Page MenuHomePhabricator

Use DNS name instead of IP in PyBal alerts
Closed, ResolvedPublic

Description

While working thru T321605 , Search Platform SREs accidentally depooled all eqiad hosts for WCQS*.
This set off a Pybal alert, but we did not see it because the hostname was not in the alerts.

Luckily for us, @RhinosF1 dug up the IP address from our public-facing Puppet repo and contacted us.

Creating this ticket to request that we use DNS hostnames for Pybal VIP alerts instead of, or in addition to, IPs. For example, the current alert reads:

[15:55:54] <+icinga-wm> PROBLEM - PyBal IPVS diff check on lvs1019 is CRITICAL: CRITICAL: Services known to PyBal but not to IPVS: set([10.2.2.67:443]) https://wikitech.wikimedia.org/wiki/PyBal

An rDNS query of that IP reveals the VIP DNS name as wcqs.svc.eqiad.wmnet , so we'd like to see that in the alert instead of the IP.

Thanks and please let us know if you have any questions.

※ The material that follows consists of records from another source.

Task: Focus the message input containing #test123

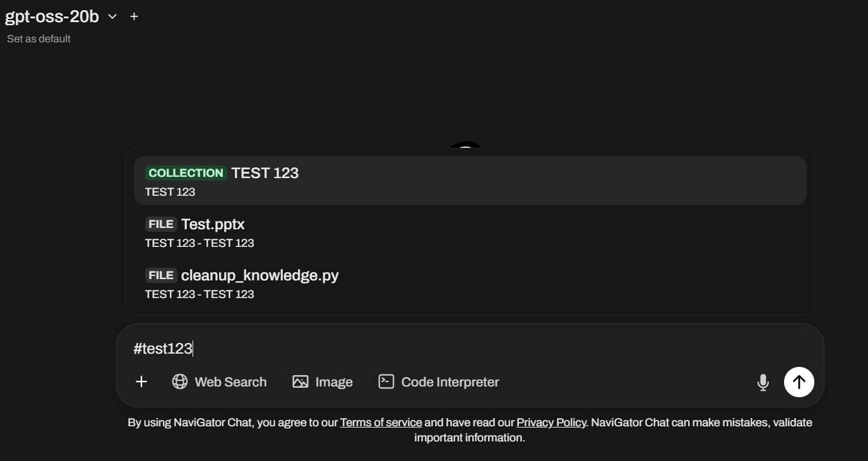Action: [x=442, y=349]
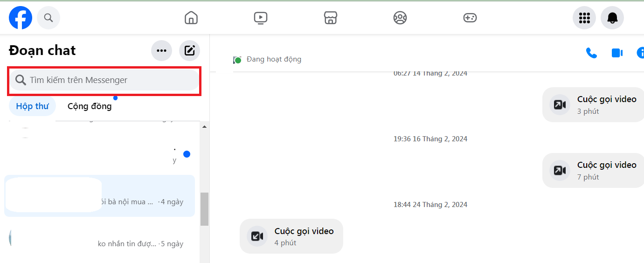Screen dimensions: 644x263
Task: Compose a new message with pencil icon
Action: point(190,50)
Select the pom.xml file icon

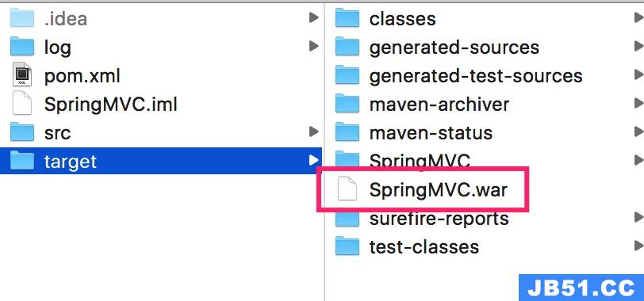pos(21,74)
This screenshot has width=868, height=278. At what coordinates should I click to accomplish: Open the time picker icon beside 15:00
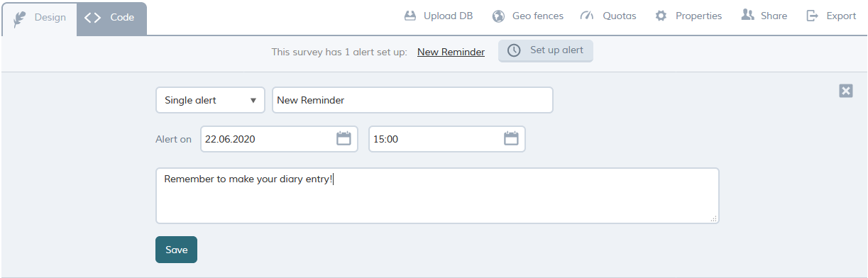pyautogui.click(x=511, y=139)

*WCQS has no official SLO yet, and codfw was not affected, so we don't consider this an official "incident"

Event Timeline

bking added a subscriber: RKemper.

The check is defined in:

modules/pybal/manifests/monitoring.pp:    nrpe::plugin { 'check_pybal_ipvs_diff':

so it runs a command via NRPE on the local machines. And the script it executes is:

./modules/pybal/files/check_pybal_ipvs_diff.py

code can be viewed via "gitiles" at: https://gerrit.wikimedia.org/r/plugins/gitiles/operations/puppet/+/refs/heads/production/modules/pybal/files/check_pybal_ipvs_diff.py

and here is the latest change to it:

https://gerrit.wikimedia.org/r/c/operations/puppet/+/705375

BCornwall changed the task status from Open to In Progress.Apr 28 2023, 12:33 AM
BCornwall claimed this task.
BCornwall triaged this task as Low priority.
BCornwall moved this task from Backlog to Traffic team actively servicing on the Traffic board.

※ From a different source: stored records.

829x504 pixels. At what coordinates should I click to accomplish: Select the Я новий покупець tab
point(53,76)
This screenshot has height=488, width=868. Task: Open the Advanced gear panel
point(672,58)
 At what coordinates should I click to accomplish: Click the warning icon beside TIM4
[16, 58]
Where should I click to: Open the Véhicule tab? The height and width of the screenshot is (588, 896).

Change 913004 had a related patch set uploaded (by BCornwall; author: BCornwall):

[operations/puppet@production] pybal: Send service hostnames on alert

https://gerrit.wikimedia.org/r/913004

@bking: My patch still keeps the IP addresses around since I feel that some information is better than no information in the case of DNS lookup failures.

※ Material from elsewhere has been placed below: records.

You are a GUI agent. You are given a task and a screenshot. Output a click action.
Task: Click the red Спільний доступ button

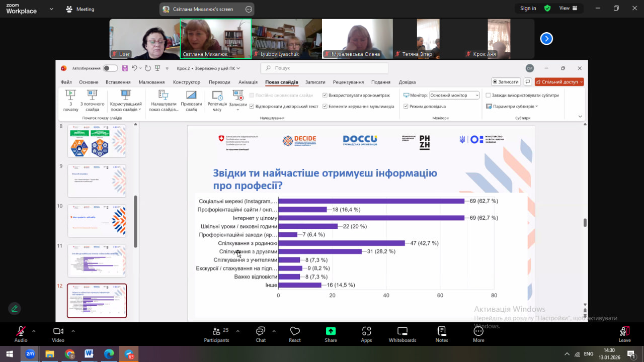click(x=559, y=81)

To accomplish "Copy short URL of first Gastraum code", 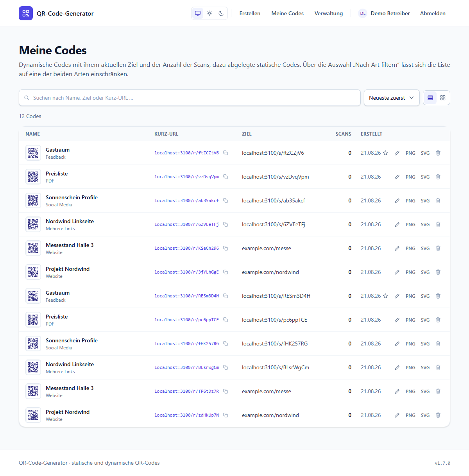I will click(226, 153).
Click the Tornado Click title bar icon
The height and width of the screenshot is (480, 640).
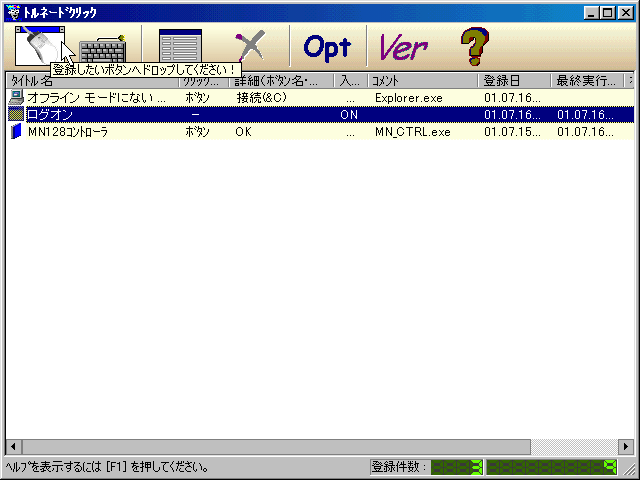point(12,11)
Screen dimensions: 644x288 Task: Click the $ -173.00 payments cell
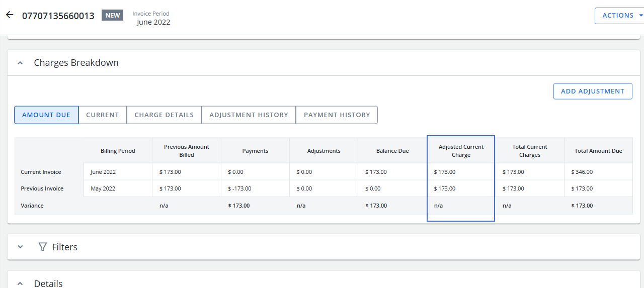tap(240, 188)
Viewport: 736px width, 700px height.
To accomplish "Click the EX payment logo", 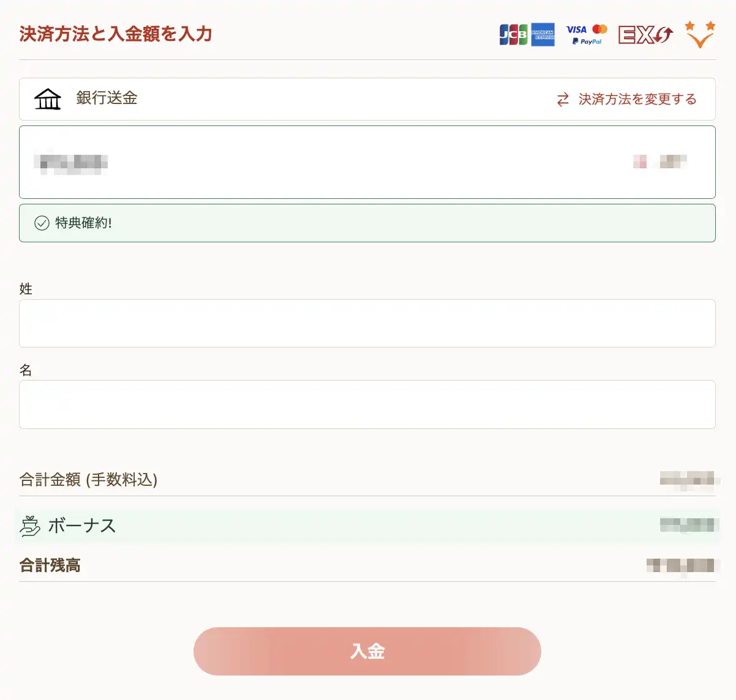I will [x=645, y=35].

Change 913004 merged by BCornwall:

[operations/puppet@production] pybal: Fix hostnames not being sent on alert

https://gerrit.wikimedia.org/r/913004

Change 933398 had a related patch set uploaded (by Jbond; author: jbond):

[operations/puppet@production] pybal: update check to conform to the nagios plugin api

https://gerrit.wikimedia.org/r/933398

Change 933398 merged by BCornwall:

[operations/puppet@production] pybal: Make check conform to the Nagios plugin API

https://gerrit.wikimedia.org/r/933398